* _Problem details_:
According to the court opinion, on what date was Fred H. Fuller removed as administrator of the estate of Frank W. Fuller?

* _Supplied text_:
# # #

Fuller v. Estate of Fuller

7 Colo. App. 555 | Colo. Ct. App. | 1896

Lead Opinion

Reed, P. J.,

delivered the opinion of the court.

Plaintiff in error was from April 9, 1893, until November 17th of the same year, administrator of the estate of Frank W. Fuller; on the latter date was removed; subsequently, his report and accounts were contested; and, on the 13th day of November, 1894, the following order was entered:

“Now, on this day it is ordered by the court that judgment be entered herein against Fred H. Fuller, in the sum of nine hundred and sixty-seven and 40-100 dollars, the same being the amount found due the estate from Fred H. Fuller, former administrator.” And on the same date the following:

“Now, on this day comes Fred H. Fuller, former administrator of said estate, and prays an appeal to the district court of Arapahoe county, which- is allowed without additional bond being filed by said Fred H. Fuller.”

# # #

* _Information shown_:
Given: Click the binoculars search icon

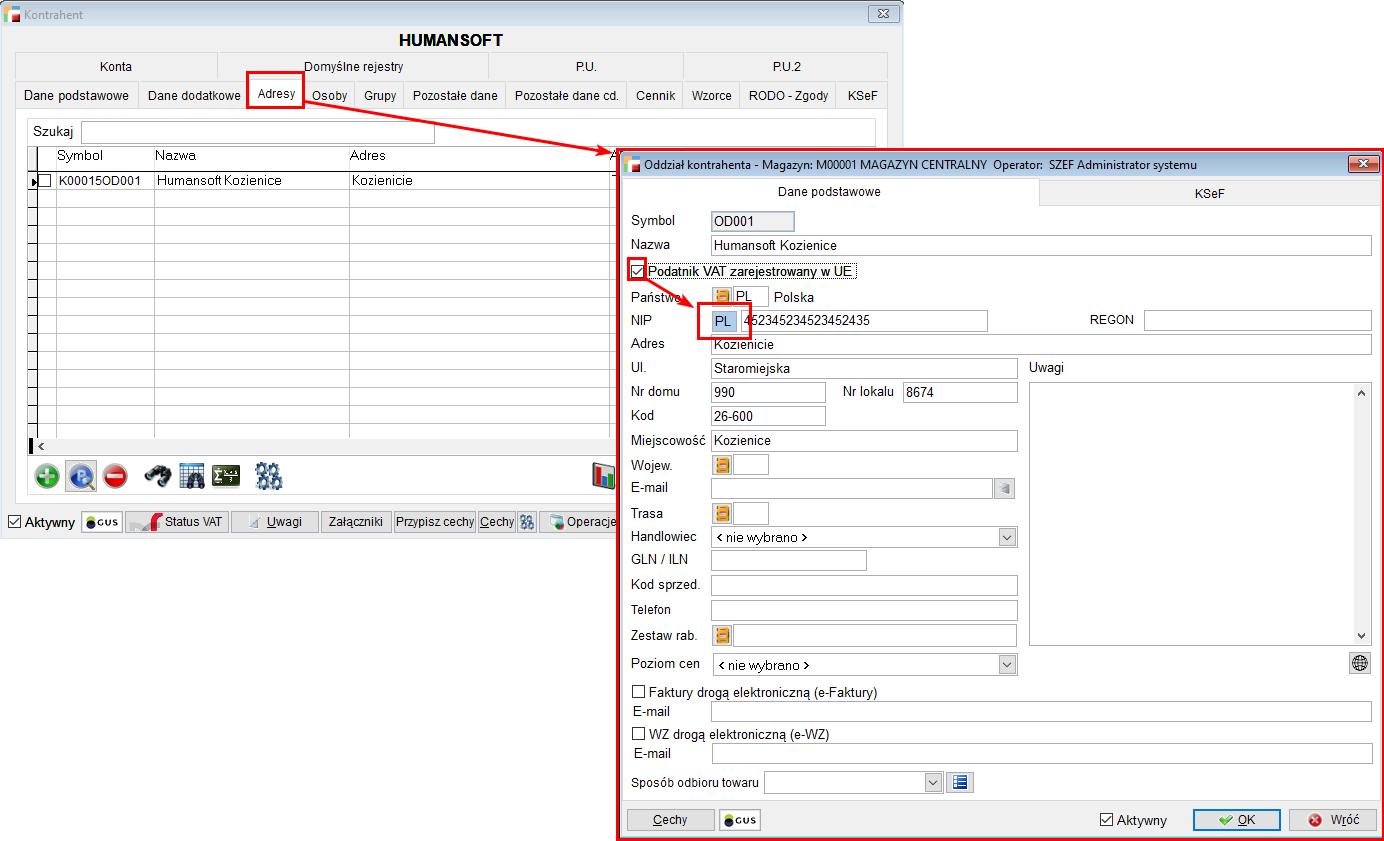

# # #

* _Result_:
November 17, 1893.